Recent advances in artificial intelligence have highlighted the potential of large multimodal models (LMMs) for various applications, including medical diagnostics. However, a groundbreaking study titled "Worse than Random? An Embarrassingly Simple Probing Evaluation of Large Multimodal Models in Medical VQA" shows, however, that these models may not be as reliable as previously thought.
The study, conducted by researchers from different institutions and published on arXiv in May 2024, evaluates the diagnostic accuracy of LMMs in answering visual questions (Med-VQA). The aim is to determine the reliability of these models and their applicability in the real world. To this end, a unique dataset, ProbMed, was introduced to test the diagnostic capabilities of the models.
Large multimodal models such as GPT-4V and Gemini Pro have been praised for their performance in general benchmarks. However, their application in specialized areas such as medical diagnostics requires rigorous validation. The study aims to assess whether these models can reliably answer medical questions based on visual data, a crucial aspect for their use in healthcare.
To evaluate the LMMs, the researchers developed a new dataset called ProbMed. This dataset contains complex medical questions designed to test the models' diagnostic reasoning and their ability to deal with adversarial questions. The assessment focused on diagnostic procedures and adversarial questions to evaluate the model's ability to interpret medical images, suggest appropriate diagnostic steps, and handle tricky questions designed to test the depth of the model's understanding.
The results were surprising and somewhat disconcerting. The performance of advanced models such as GPT-4V and Gemini Pro fell well short of expectations. In many cases, these models performed worse than random guessing in correctly answering diagnostic questions. The models often failed to provide correct answers to diagnostic procedure questions, highlighting the discrepancy between their perceived and actual abilities. In addition, the models had difficulty with adversarial questions and often gave incorrect or nonsensical answers. This indicates a superficial understanding of medical content rather than deep diagnostic thinking.
Implications for AI in healthcare
These findings have far-reaching implications for the use of AI in medical diagnostics. Although LMMs promise to improve healthcare through automation and decision support, their current state of development is not reliable enough for critical applications. The study highlights the need for more robust evaluation frameworks and better training methods to ensure that these models can be trusted in medical practice.

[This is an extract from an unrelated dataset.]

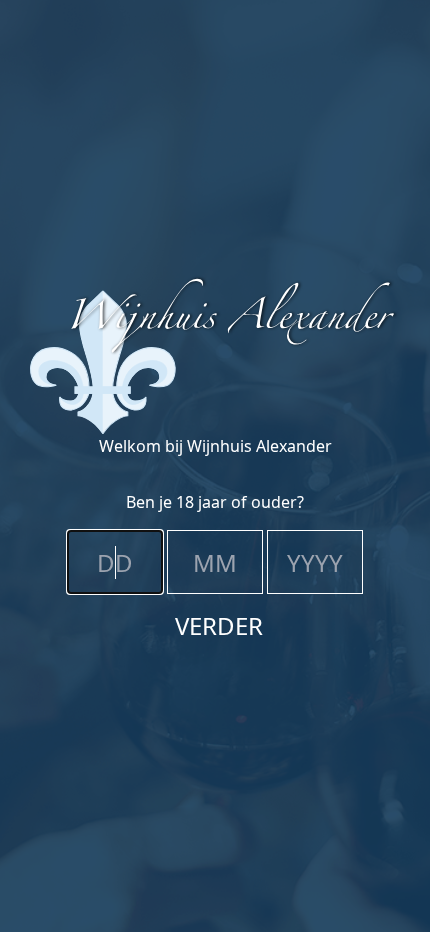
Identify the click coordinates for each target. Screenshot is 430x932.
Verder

The study suggests several ways to improve the reliability of LMMs in medical diagnostics. These include improved training data, the inclusion of more diverse and representative medical data to improve model understanding, and specialized evaluation metrics that better reflect the complexity of medical diagnostic tasks. In addition, interdisciplinary collaboration involving experts in the development and evaluation process is essential to ensure that the results of the models are clinically relevant.

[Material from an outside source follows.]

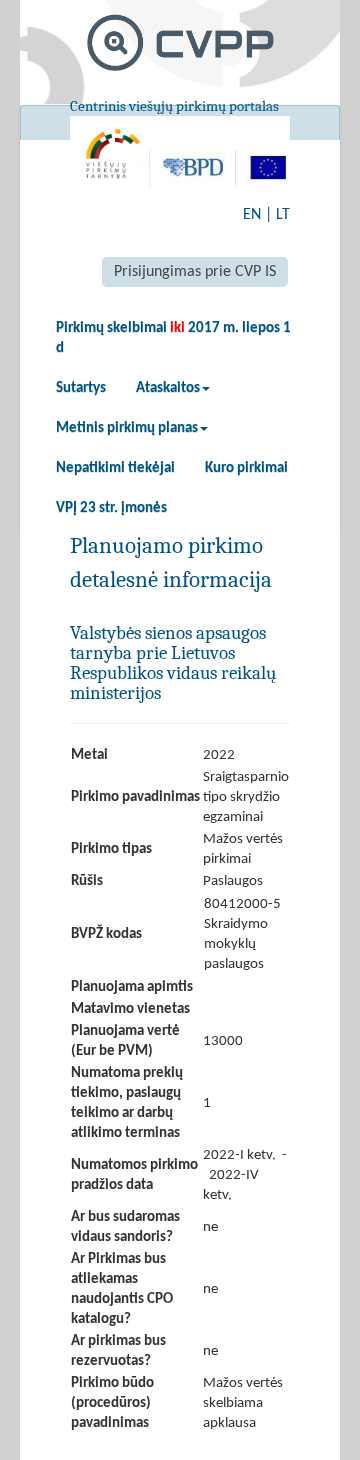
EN (252, 215)
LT (283, 215)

The "Worse than Random?" study is an important reminder that while AI technology is advancing rapidly, its application in sensitive areas such as healthcare requires careful and thorough validation. Despite its impressive capabilities in other domains, the current generation of large multimodal models is inadequate when it comes to answering visual questions. This research calls for a renewed focus on developing AI that can truly understand and support medical diagnoses to ensure the safety and accuracy of healthcare applications.